Dataset items
━━━━━━━━━━━━━━━━━━━━
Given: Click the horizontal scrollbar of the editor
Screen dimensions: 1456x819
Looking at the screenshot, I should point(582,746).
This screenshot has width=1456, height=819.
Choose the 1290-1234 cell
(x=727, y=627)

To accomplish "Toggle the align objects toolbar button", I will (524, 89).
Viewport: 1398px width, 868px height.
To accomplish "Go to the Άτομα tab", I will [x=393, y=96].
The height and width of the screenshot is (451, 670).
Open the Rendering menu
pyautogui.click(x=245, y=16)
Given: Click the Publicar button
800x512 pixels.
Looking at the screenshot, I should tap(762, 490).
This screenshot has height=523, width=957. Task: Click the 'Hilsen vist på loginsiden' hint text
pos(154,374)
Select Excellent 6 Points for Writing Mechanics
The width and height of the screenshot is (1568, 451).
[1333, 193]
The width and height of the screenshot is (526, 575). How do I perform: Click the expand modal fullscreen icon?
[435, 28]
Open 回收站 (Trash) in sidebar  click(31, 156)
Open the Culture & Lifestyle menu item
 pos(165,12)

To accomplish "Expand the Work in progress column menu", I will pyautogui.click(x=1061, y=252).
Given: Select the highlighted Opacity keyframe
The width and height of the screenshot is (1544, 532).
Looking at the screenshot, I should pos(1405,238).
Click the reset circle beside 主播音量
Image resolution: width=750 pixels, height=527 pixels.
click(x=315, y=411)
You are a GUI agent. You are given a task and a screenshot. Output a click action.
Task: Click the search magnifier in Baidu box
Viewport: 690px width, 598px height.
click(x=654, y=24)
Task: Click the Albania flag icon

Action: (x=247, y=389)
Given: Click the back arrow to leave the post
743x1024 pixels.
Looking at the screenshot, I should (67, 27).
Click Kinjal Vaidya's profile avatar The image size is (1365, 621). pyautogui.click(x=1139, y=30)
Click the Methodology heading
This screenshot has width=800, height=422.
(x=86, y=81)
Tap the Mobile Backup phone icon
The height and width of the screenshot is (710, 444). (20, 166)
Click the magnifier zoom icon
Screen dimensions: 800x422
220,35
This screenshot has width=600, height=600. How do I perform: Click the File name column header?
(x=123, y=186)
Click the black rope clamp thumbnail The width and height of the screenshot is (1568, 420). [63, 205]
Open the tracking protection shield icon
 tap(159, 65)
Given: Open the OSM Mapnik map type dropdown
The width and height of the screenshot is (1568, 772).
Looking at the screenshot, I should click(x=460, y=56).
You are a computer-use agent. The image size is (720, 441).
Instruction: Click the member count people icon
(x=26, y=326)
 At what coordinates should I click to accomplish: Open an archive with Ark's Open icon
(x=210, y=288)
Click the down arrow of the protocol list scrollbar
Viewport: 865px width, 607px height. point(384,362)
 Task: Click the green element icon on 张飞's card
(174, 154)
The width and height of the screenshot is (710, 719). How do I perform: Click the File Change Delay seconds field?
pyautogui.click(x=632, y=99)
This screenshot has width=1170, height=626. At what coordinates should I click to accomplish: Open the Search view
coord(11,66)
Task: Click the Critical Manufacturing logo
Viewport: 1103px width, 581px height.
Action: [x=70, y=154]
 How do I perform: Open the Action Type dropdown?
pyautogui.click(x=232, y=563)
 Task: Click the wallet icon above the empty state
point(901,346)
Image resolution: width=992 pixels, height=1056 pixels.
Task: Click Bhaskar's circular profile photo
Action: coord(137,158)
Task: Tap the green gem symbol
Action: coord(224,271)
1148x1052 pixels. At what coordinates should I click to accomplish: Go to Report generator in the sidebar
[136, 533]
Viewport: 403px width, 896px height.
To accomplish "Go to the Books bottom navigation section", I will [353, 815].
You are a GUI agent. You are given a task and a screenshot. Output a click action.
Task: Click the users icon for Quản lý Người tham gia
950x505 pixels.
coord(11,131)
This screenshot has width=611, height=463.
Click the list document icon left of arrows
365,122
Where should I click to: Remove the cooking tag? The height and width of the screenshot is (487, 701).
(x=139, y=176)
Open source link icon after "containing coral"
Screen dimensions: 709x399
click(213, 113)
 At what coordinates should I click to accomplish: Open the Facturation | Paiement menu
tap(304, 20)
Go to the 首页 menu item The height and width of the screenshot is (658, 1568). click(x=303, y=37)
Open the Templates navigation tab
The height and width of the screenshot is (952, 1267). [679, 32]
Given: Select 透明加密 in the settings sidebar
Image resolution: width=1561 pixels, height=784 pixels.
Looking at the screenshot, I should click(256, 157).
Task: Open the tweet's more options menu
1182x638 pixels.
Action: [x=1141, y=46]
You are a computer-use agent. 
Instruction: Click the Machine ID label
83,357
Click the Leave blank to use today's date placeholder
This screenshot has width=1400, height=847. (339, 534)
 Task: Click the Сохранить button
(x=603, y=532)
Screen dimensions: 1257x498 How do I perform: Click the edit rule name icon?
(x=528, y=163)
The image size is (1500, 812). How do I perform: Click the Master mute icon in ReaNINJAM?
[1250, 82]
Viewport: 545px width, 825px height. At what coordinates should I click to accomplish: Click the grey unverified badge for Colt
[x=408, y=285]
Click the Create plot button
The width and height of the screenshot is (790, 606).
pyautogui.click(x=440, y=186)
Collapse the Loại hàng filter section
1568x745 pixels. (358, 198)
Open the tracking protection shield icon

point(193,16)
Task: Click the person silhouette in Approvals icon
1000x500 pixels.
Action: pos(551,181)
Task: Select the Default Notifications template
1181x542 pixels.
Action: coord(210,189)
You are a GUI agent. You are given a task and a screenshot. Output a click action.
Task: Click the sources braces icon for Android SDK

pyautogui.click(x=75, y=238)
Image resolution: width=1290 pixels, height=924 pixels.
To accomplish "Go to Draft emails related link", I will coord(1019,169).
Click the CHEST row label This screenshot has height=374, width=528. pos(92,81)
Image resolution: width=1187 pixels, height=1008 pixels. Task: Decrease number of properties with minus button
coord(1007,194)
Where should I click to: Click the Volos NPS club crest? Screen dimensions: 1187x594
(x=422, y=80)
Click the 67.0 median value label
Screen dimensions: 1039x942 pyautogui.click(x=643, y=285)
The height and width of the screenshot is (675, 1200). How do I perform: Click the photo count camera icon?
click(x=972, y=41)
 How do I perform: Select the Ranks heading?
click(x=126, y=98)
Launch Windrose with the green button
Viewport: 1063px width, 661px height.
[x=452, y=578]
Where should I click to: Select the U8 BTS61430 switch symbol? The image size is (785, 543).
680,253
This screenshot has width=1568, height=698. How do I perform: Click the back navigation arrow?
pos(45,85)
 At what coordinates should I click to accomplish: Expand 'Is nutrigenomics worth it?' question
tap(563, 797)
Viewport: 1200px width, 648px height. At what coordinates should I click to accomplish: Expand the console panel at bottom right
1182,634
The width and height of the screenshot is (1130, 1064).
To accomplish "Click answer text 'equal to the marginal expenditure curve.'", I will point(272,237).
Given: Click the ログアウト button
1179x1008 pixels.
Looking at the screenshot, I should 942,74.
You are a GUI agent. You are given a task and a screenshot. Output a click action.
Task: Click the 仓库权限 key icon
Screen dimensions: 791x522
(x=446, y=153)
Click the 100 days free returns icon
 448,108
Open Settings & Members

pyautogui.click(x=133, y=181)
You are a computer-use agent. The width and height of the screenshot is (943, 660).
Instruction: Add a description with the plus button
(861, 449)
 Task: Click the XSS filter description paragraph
━━━━━━━━━━━━━━━━━━━━
WHAT NEEDS TO BE DONE. Transcribe all of the entries without alteration.

EXERCISE ANSWER.
Given: Click the horizontal scrollbar of the editor
Screen dimensions: 1456x819
Looking at the screenshot, I should point(582,746).
This screenshot has width=1456, height=819.
Choose the 1290-1234 cell
(x=727, y=627)

To accomplish "Toggle the align objects toolbar button", I will (524, 89).
Viewport: 1398px width, 868px height.
To accomplish "Go to the Άτομα tab", I will [x=393, y=96].
The height and width of the screenshot is (451, 670).
Open the Rendering menu
pyautogui.click(x=245, y=16)
Given: Click the Publicar button
800x512 pixels.
Looking at the screenshot, I should tap(762, 490).
This screenshot has height=523, width=957. Task: Click the 'Hilsen vist på loginsiden' hint text
pos(154,374)
Select Excellent 6 Points for Writing Mechanics
The width and height of the screenshot is (1568, 451).
[1333, 193]
The width and height of the screenshot is (526, 575). How do I perform: Click the expand modal fullscreen icon?
[435, 28]
Open 回收站 (Trash) in sidebar  click(31, 156)
Open the Culture & Lifestyle menu item
 pos(165,12)

To accomplish "Expand the Work in progress column menu", I will pyautogui.click(x=1061, y=252).
Given: Select the highlighted Opacity keyframe
The width and height of the screenshot is (1544, 532).
Looking at the screenshot, I should pos(1405,238).
Click the reset circle beside 主播音量
Image resolution: width=750 pixels, height=527 pixels.
click(x=315, y=411)
You are a GUI agent. You are given a task and a screenshot. Output a click action.
Task: Click the search magnifier in Baidu box
Viewport: 690px width, 598px height.
click(x=654, y=24)
Task: Click the Albania flag icon

Action: (x=247, y=389)
Given: Click the back arrow to leave the post
743x1024 pixels.
Looking at the screenshot, I should (67, 27).
Click Kinjal Vaidya's profile avatar The image size is (1365, 621). pyautogui.click(x=1139, y=30)
Click the Methodology heading
This screenshot has width=800, height=422.
(x=86, y=81)
Tap the Mobile Backup phone icon
The height and width of the screenshot is (710, 444). (20, 166)
Click the magnifier zoom icon
Screen dimensions: 800x422
220,35
This screenshot has width=600, height=600. How do I perform: Click the File name column header?
(x=123, y=186)
Click the black rope clamp thumbnail The width and height of the screenshot is (1568, 420). [63, 205]
Open the tracking protection shield icon
 tap(159, 65)
Given: Open the OSM Mapnik map type dropdown
The width and height of the screenshot is (1568, 772).
Looking at the screenshot, I should click(x=460, y=56).
You are a computer-use agent. The image size is (720, 441).
Instruction: Click the member count people icon
(x=26, y=326)
 At what coordinates should I click to accomplish: Open an archive with Ark's Open icon
(x=210, y=288)
Click the down arrow of the protocol list scrollbar
Viewport: 865px width, 607px height. point(384,362)
 Task: Click the green element icon on 张飞's card
(174, 154)
The width and height of the screenshot is (710, 719). How do I perform: Click the File Change Delay seconds field?
pyautogui.click(x=632, y=99)
This screenshot has width=1170, height=626. At what coordinates should I click to accomplish: Open the Search view
coord(11,66)
Task: Click the Critical Manufacturing logo
Viewport: 1103px width, 581px height.
Action: [x=70, y=154]
 How do I perform: Open the Action Type dropdown?
pyautogui.click(x=232, y=563)
 Task: Click the wallet icon above the empty state
point(901,346)
Image resolution: width=992 pixels, height=1056 pixels.
Task: Click Bhaskar's circular profile photo
Action: coord(137,158)
Task: Tap the green gem symbol
Action: coord(224,271)
1148x1052 pixels. At what coordinates should I click to accomplish: Go to Report generator in the sidebar
[136, 533]
Viewport: 403px width, 896px height.
To accomplish "Go to the Books bottom navigation section", I will [353, 815].
You are a GUI agent. You are given a task and a screenshot. Output a click action.
Task: Click the users icon for Quản lý Người tham gia
950x505 pixels.
coord(11,131)
This screenshot has width=611, height=463.
Click the list document icon left of arrows
365,122
Where should I click to: Remove the cooking tag? The height and width of the screenshot is (487, 701).
(x=139, y=176)
Open source link icon after "containing coral"
Screen dimensions: 709x399
click(213, 113)
 At what coordinates should I click to accomplish: Open the Facturation | Paiement menu
tap(304, 20)
Go to the 首页 menu item The height and width of the screenshot is (658, 1568). click(x=303, y=37)
Open the Templates navigation tab
The height and width of the screenshot is (952, 1267). [679, 32]
Given: Select 透明加密 in the settings sidebar
Image resolution: width=1561 pixels, height=784 pixels.
Looking at the screenshot, I should click(256, 157).
Task: Open the tweet's more options menu
1182x638 pixels.
Action: [x=1141, y=46]
You are a computer-use agent. 
Instruction: Click the Machine ID label
83,357
Click the Leave blank to use today's date placeholder
This screenshot has width=1400, height=847. (339, 534)
 Task: Click the Сохранить button
(x=603, y=532)
Screen dimensions: 1257x498 How do I perform: Click the edit rule name icon?
(x=528, y=163)
The image size is (1500, 812). How do I perform: Click the Master mute icon in ReaNINJAM?
[1250, 82]
Viewport: 545px width, 825px height. At what coordinates should I click to accomplish: Click the grey unverified badge for Colt
[x=408, y=285]
Click the Create plot button
The width and height of the screenshot is (790, 606).
pyautogui.click(x=440, y=186)
Collapse the Loại hàng filter section
1568x745 pixels. (358, 198)
Open the tracking protection shield icon

point(193,16)
Task: Click the person silhouette in Approvals icon
1000x500 pixels.
Action: pos(551,181)
Task: Select the Default Notifications template
1181x542 pixels.
Action: coord(210,189)
You are a GUI agent. You are given a task and a screenshot. Output a click action.
Task: Click the sources braces icon for Android SDK

pyautogui.click(x=75, y=238)
Image resolution: width=1290 pixels, height=924 pixels.
To accomplish "Go to Draft emails related link", I will coord(1019,169).
Click the CHEST row label This screenshot has height=374, width=528. pos(92,81)
Image resolution: width=1187 pixels, height=1008 pixels. Task: Decrease number of properties with minus button
coord(1007,194)
Where should I click to: Click the Volos NPS club crest? Screen dimensions: 1187x594
(x=422, y=80)
Click the 67.0 median value label
Screen dimensions: 1039x942 pyautogui.click(x=643, y=285)
The height and width of the screenshot is (675, 1200). How do I perform: Click the photo count camera icon?
click(x=972, y=41)
 How do I perform: Select the Ranks heading?
click(x=126, y=98)
Launch Windrose with the green button
Viewport: 1063px width, 661px height.
[x=452, y=578]
Where should I click to: Select the U8 BTS61430 switch symbol? The image size is (785, 543).
680,253
This screenshot has width=1568, height=698. How do I perform: Click the back navigation arrow?
pos(45,85)
 At what coordinates should I click to accomplish: Expand 'Is nutrigenomics worth it?' question
tap(563, 797)
Viewport: 1200px width, 648px height. At what coordinates should I click to accomplish: Expand the console panel at bottom right
1182,634
The width and height of the screenshot is (1130, 1064).
To accomplish "Click answer text 'equal to the marginal expenditure curve.'", I will point(272,237).
Given: Click the ログアウト button
1179x1008 pixels.
Looking at the screenshot, I should 942,74.
You are a GUI agent. You are given a task and a screenshot. Output a click action.
Task: Click the 仓库权限 key icon
Screen dimensions: 791x522
(x=446, y=153)
Click the 100 days free returns icon
 448,108
Open Settings & Members

pyautogui.click(x=133, y=181)
You are a computer-use agent. The width and height of the screenshot is (943, 660).
Instruction: Add a description with the plus button
(861, 449)
 Task: Click the XSS filter description paragraph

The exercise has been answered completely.